There were numerous other things, but Julia for whatever reason had chosen to take notice of only some that were Japanese. Wasn't it a suitable prelude to her more thorough observation of him, this William? Something within her seemed to be chastising her for not having already given him the regard he deserved. And permission was granted her to stare if she needed as she took him in.
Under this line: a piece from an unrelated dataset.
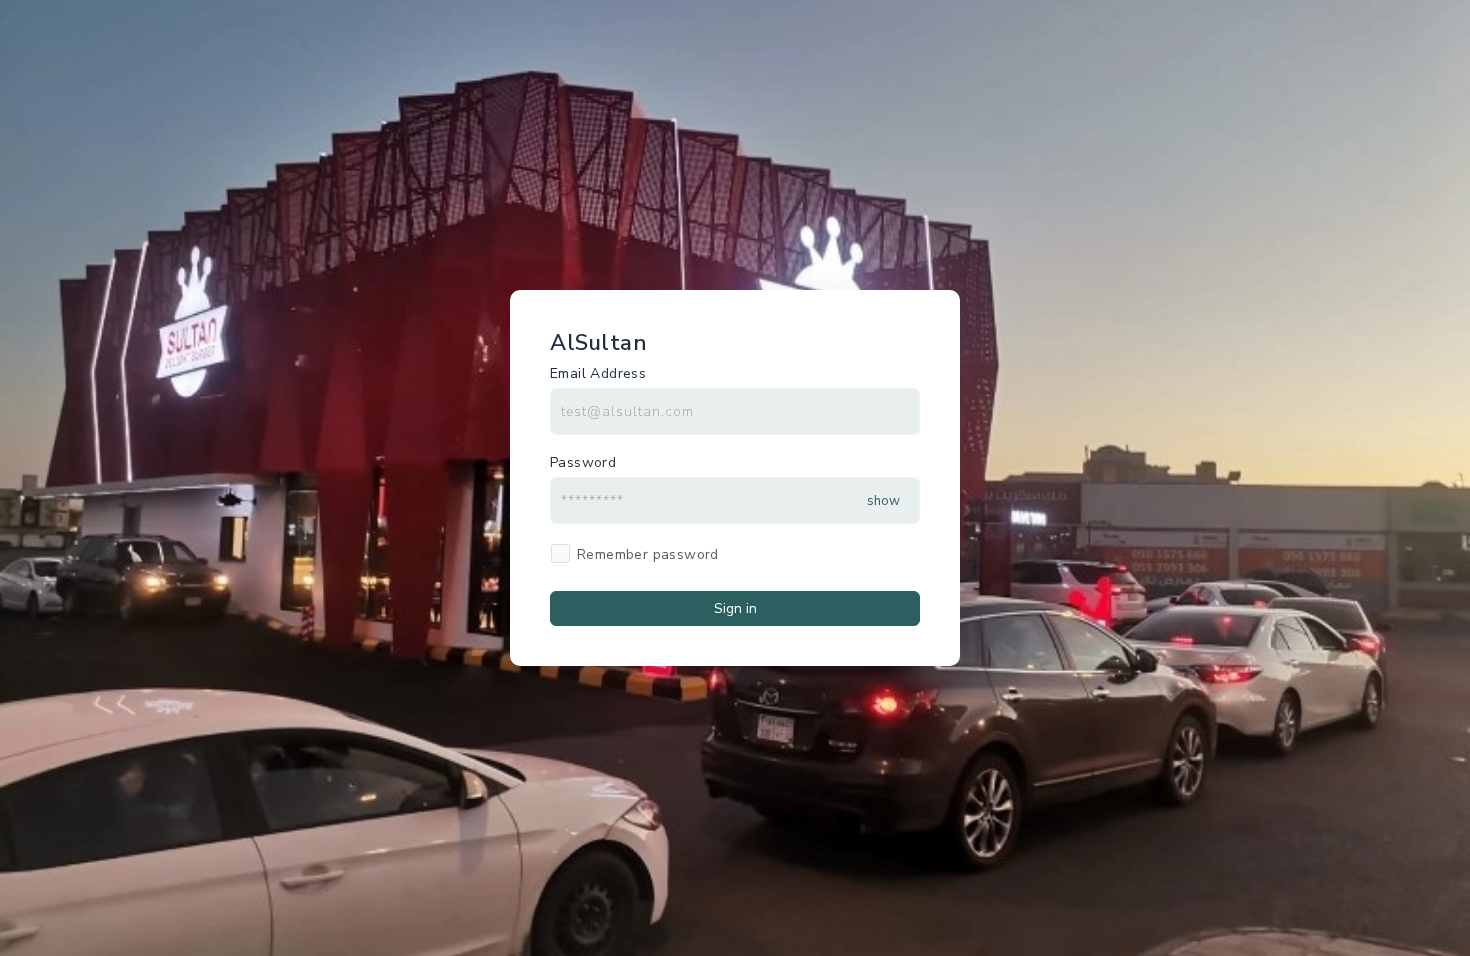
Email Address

His age, she guessed, was somewhere in the late twenties. From those possible numbers twenty-nine came forward in her mind. Not a tall man, five foot ten at most. But his slimness and bearing made him appear taller. A swimmer's physique, that was it. He had the trimly developed shoulders of a devoted swimmer. He wasn't purely Oriental. Japanese and equally something Caucasian. Blessed physically with much of the best of both. The Japanese of him was most evident in his eyes and hair. Straight, strong hair combed straight back, black as could be, and although his eyes weren't lazy lidded, there was certainly a degree of Oriental shape to them, Oriental the way they were set. Their whites were a good healthy white and their irises a surprising deep blue, except for an eighth section of the ring of the right one, which was brown, as though in his being formed that had been a last-minute concession. A pleasing accord of features. Definite cheekbones, a chin neither obstinate nor lost, the center-part nose nearly faultless. Watch him, just watch him. What an appealing manner he has. A sure voice familiar with words, correct with them. Appreciate the hold of his handsome head and his movements, even in his slightest gestures there is masculine grace. Such an advantage to be such a blended man, Julia thought she was thinking.